Лобсанг Палден Еше, предыдущий Панчен-лама, умер от оспы в Пекине в 1780 году. Его сводный брат Мипам Чодруп Гьяцо, десятый Шамарпа, который занял должность регента, в 1782 году сообщил британскому губернатор Индии Уоррену Гастингсу, что новое воплощение найдено[1].

Мипам Чодруп Гьяцо надеялся унаследовать после смерти брата некоторые из богатств, полученных им в Пекине. Когда этого не произошло, он вступил в сговор с непальцами, пославшими в 1788 году армию гурхов, взявшую под свой контроль Шигадзе. Мипам Чодруп Гьяцо, однако, не следовал своим обязательствам, и гуркхи вернулись спустя три года, желая получить свои трофеи. Но китайцы послали армию в поддержку тибетцев и вынудили гуркхов в 1792 году вернуться в Непал[2][3].

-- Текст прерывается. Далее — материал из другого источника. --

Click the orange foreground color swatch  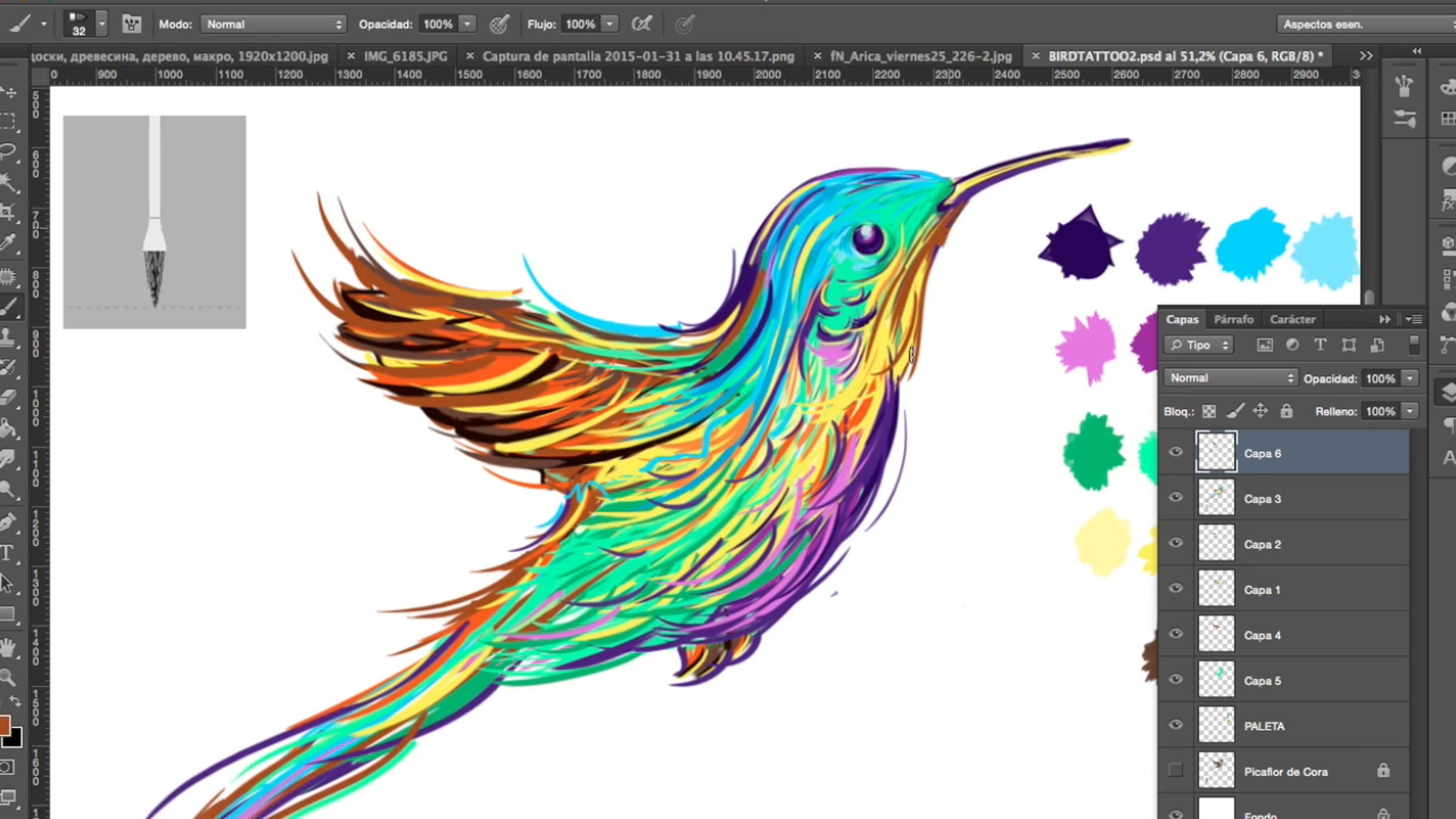pyautogui.click(x=4, y=724)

В 1810 (или, возможно, в 1811) Палден Тенпай Ньима принял во дворце Потала предварительные монашеские обеты от Девятого Далай-ламы и дал ему имя Лунгтог Гьяцо[4][5] .

После того, как Лунгтог Гьяцо умер в 1815 году. Прошло восемь лет прежде, чем новый Далай-лама был выбран. В этот период политические события были мрачными, но в конце концов Палден Тенпай Ньима вмешался в процесс выбора, и была использована, как один из этапов поисков нового Далай-ламы, золотая чаша (или "золотая урна"), с помощью которой в первый раз были выбраны имена кандидатов. В 1822 году Десятый Далай-лама был водружён на Золотой Трон, и вскоре после интронизации он принял от Палден Тенпай Ньимы обеты послушника (предварительное рукоположение). Палден Тенпай Ньима дал ему имя Цултрим Гьяцо[6]. Он же в 1831 году руководил принятием Цултримом Гьяцо обетов полного посвящения Гелонгом.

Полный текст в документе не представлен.